Are we getting stupider everyday?
• While IQ levels had risen steadily in the wealthy nations in the last century, scientists have been noticing a drop in average IQ since 2004. One controversial theory states that the most educated women in Western countries have been having the fewest children, leading to a drop in overall IQ. Tests for IQ have, however, changed over time so it is difficult to say whether IQ levels have really been dropping. Now Robin Morris of King's College London and his colleagues have found a way to get around this.
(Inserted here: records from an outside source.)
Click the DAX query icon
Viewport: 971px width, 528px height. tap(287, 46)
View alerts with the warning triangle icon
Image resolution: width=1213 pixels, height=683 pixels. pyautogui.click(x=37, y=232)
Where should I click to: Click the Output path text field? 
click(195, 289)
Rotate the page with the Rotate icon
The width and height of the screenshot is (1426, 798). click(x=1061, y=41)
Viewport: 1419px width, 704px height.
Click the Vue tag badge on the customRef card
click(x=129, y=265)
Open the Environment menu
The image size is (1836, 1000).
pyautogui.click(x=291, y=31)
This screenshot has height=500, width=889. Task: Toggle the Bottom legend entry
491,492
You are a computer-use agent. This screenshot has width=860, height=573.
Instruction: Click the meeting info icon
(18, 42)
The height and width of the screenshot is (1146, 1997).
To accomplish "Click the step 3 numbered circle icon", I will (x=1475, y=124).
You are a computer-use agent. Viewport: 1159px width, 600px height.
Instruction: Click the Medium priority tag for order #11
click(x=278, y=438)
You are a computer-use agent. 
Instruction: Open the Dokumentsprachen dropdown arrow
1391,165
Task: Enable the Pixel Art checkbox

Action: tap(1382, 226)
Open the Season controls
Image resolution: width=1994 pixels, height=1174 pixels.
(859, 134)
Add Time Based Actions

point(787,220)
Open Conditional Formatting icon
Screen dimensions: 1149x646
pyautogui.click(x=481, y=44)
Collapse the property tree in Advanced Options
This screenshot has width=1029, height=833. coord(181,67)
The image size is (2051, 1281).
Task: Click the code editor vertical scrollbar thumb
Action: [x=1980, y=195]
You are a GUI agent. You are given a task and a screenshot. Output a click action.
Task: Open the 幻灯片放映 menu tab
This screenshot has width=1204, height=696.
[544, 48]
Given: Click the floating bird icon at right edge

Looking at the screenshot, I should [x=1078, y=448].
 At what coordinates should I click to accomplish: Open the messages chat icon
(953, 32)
They have broken down old IQ tests into different categories that are easier to compare.
Morris's team looked through more than 1,750 different types of IQ test from 1972 onwards for two sub-groups of tests: those that measure short-term memory, and those that assess working memory - the ability to hold in your head information for processing, reasoning and decision-making. They found that while short-term memory scores have risen in the last 45 years, working memory seems to have declined. The other trend the team spotted was the increase in people 60 years or older sitting for these IQ tests. Now, it is a well known fact that while short-term memory stays the same, working memory declines with age. "The idea that population ageing may be responsible [for falling IQ level] makes sense," says Jakob Pietschnig of the University of Vienna. He now wants more specific tests looking at elements of intelligence whose decline with age are well established, such as processing time and reaction speed.
Not just nuts
• Fox squirrels stockpile anything between 3,000 to 10,000 nuts a year, depending on the area in which they are foraging. But how do they remember where they have hidden their nuts? A study, published recently in the Royal Society Open Science journal, has found that squirrels arrange their bounty using "chunking," a cognitive strategy in which humans and other animals organise spatial, linguistic, numeric or other information into smaller more manageable collections, such as subfolders on a computer. "This also suggests that squirrels use flexible strategies to store food depending on how they acquire food," said study lead author Mikel Delgado, a post-doctoral researcher who conducted the study along with UC Berkeley psychology professor Lucia Jacobs. Presumably, sophisticated caching techniques maximise the squirrels' ability to remember where they've stored their prized treats.